Because LTE is deployed on licensed spectrum, it is important to note the possible dependency on the MNO in case the enterprise (or the partner SI) does not have access to LTE spectrum.
In many industries, the mobile communications network and services are designed, built, and in some cases operated by an SI. For example, SIs are responsible for many of TETRA and P25 radio systems that currently exist within the public safety and security industry today. Looking forward, as enterprises move from LMR technologies to LTE, SIs will play a key role in this technology transition for enterprises already benefiting from their services.
In some regions the SI may need to collaborate with the local MNO to provide the Radio Access Network (RAN). In these situations the SI may take the form of an MVNO for that specific enterprise.
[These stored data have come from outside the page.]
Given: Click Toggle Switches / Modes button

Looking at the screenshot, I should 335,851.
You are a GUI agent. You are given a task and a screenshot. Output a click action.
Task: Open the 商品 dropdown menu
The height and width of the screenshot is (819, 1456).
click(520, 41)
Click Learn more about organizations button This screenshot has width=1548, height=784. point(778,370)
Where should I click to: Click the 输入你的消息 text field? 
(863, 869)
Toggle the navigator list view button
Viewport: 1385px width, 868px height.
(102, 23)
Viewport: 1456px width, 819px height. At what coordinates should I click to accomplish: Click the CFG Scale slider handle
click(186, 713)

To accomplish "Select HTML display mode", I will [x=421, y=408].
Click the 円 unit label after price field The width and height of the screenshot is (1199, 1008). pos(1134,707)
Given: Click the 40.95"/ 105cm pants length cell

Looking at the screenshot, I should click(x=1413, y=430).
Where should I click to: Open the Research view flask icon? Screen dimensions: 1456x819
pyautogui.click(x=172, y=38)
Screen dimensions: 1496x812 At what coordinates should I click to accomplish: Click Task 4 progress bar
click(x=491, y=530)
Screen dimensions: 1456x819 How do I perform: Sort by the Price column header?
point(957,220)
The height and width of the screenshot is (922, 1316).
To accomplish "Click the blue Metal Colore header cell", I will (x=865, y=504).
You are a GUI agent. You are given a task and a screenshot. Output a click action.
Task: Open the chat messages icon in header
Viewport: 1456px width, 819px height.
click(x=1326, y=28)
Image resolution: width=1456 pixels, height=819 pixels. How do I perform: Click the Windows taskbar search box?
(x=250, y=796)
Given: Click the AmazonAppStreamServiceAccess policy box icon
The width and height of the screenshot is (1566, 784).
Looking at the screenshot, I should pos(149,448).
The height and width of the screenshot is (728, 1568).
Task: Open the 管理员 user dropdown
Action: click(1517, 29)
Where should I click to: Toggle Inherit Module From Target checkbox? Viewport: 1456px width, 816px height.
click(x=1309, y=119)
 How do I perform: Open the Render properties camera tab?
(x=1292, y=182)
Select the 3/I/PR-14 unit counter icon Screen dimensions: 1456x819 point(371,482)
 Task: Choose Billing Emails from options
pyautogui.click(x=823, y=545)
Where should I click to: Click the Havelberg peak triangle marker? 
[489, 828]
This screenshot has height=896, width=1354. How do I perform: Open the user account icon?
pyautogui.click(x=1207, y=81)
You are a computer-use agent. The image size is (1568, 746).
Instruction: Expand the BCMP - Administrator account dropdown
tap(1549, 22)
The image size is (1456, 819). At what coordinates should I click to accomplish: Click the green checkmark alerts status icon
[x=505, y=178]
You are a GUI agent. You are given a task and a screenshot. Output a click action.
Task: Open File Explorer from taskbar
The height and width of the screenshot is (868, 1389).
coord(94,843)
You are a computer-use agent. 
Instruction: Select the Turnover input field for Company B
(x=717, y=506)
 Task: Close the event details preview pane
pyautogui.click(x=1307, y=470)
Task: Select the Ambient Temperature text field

In some regions, MNOs are now considering becoming the primary provider for such LTE-based critical communication. This is because they have licenses for the required spectrum (some MNOs may be looking at part of their spectrum (for example, LTE TDD) and dedicate it to such industry) and because they have existing LTE deployments and experience operating these networks. Moreover, the MNO may choose to deploy dedicated infrastructure for the enterprise to serve their specific needs.
The model that is selected will depend on the enterprise requirements as well as regional spectrum and network constraints. For example, in some regions it may be possible for the enterprise to obtain dedicated spectrum from the local regulatory authority, while in other regions it may be more feasible to use the same spectrum that is used for consumer wireless services. In either case, the enterprise traffic is separated from consumer traffic and routed through a packet core that is dedicated to that enterprise. This allows the MNO to deliver a service-level agreement (SLA) that meets the demanding requirements of a critical communication network.
As the consumer market continues to find new uses for rich collaboration, video, and data over wireless broadband networks, many industries will continue to realize the limitations that exist with their legacy LMR systems. LTE is the technology that can provide the same network services, but it has typically been in the domain of consumer wireless carriers. With the advent of the virtualized packet core and Premium Mobile Broadband, an industry can now deploy private, localized PMB networks for their critical communications or applications that can also integrate with commercial service provider networks.